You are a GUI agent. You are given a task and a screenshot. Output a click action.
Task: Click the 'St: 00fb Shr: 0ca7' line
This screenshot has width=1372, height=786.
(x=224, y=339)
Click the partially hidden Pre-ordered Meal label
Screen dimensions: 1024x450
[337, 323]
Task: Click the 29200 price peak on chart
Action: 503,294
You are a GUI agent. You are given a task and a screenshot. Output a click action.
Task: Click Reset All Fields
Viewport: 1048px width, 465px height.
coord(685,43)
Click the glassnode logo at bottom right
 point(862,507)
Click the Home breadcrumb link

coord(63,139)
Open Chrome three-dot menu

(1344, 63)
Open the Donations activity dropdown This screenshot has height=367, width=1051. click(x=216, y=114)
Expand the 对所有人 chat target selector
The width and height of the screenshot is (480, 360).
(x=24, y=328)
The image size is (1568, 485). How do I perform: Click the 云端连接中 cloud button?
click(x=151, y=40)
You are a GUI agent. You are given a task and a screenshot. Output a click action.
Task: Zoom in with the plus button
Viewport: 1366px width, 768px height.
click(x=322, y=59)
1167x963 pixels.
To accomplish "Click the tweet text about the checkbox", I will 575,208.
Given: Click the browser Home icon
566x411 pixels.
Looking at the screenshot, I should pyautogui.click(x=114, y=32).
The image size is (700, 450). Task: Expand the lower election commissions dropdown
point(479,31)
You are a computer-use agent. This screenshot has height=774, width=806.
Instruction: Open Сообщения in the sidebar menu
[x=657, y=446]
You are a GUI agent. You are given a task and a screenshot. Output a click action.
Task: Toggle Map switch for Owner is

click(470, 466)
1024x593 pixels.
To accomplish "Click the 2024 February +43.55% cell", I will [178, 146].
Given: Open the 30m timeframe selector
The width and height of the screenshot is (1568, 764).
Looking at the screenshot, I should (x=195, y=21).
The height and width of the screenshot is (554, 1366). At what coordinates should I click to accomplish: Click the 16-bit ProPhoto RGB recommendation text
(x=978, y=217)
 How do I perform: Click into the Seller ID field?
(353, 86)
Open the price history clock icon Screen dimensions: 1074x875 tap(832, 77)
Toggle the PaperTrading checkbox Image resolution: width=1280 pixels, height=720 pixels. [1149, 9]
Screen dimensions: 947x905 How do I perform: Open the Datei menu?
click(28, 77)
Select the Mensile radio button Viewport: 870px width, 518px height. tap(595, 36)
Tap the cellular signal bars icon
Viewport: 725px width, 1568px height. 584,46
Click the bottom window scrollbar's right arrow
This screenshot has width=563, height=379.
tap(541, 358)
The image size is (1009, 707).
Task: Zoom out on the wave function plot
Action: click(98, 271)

:: Try it ::
Please print the records above exactly, leaving nothing out.

:: Completed task ::
You are a GUI agent. You are given a task and a screenshot. Output a click action.
Task: Click the 'St: 00fb Shr: 0ca7' line
This screenshot has width=1372, height=786.
(x=224, y=339)
Click the partially hidden Pre-ordered Meal label
Screen dimensions: 1024x450
[337, 323]
Task: Click the 29200 price peak on chart
Action: 503,294
You are a GUI agent. You are given a task and a screenshot. Output a click action.
Task: Click Reset All Fields
Viewport: 1048px width, 465px height.
coord(685,43)
Click the glassnode logo at bottom right
 point(862,507)
Click the Home breadcrumb link

coord(63,139)
Open Chrome three-dot menu

(1344, 63)
Open the Donations activity dropdown This screenshot has height=367, width=1051. click(x=216, y=114)
Expand the 对所有人 chat target selector
The width and height of the screenshot is (480, 360).
(x=24, y=328)
The image size is (1568, 485). How do I perform: Click the 云端连接中 cloud button?
click(x=151, y=40)
You are a GUI agent. You are given a task and a screenshot. Output a click action.
Task: Zoom in with the plus button
Viewport: 1366px width, 768px height.
click(x=322, y=59)
1167x963 pixels.
To accomplish "Click the tweet text about the checkbox", I will 575,208.
Given: Click the browser Home icon
566x411 pixels.
Looking at the screenshot, I should pyautogui.click(x=114, y=32).
The image size is (700, 450). Task: Expand the lower election commissions dropdown
point(479,31)
You are a computer-use agent. This screenshot has height=774, width=806.
Instruction: Open Сообщения in the sidebar menu
[x=657, y=446]
You are a GUI agent. You are given a task and a screenshot. Output a click action.
Task: Toggle Map switch for Owner is

click(470, 466)
1024x593 pixels.
To accomplish "Click the 2024 February +43.55% cell", I will [178, 146].
Given: Open the 30m timeframe selector
The width and height of the screenshot is (1568, 764).
Looking at the screenshot, I should (x=195, y=21).
The height and width of the screenshot is (554, 1366). At what coordinates should I click to accomplish: Click the 16-bit ProPhoto RGB recommendation text
(x=978, y=217)
 How do I perform: Click into the Seller ID field?
(353, 86)
Open the price history clock icon Screen dimensions: 1074x875 tap(832, 77)
Toggle the PaperTrading checkbox Image resolution: width=1280 pixels, height=720 pixels. [1149, 9]
Screen dimensions: 947x905 How do I perform: Open the Datei menu?
click(28, 77)
Select the Mensile radio button Viewport: 870px width, 518px height. tap(595, 36)
Tap the cellular signal bars icon
Viewport: 725px width, 1568px height. 584,46
Click the bottom window scrollbar's right arrow
This screenshot has width=563, height=379.
tap(541, 358)
The image size is (1009, 707).
Task: Zoom out on the wave function plot
Action: click(98, 271)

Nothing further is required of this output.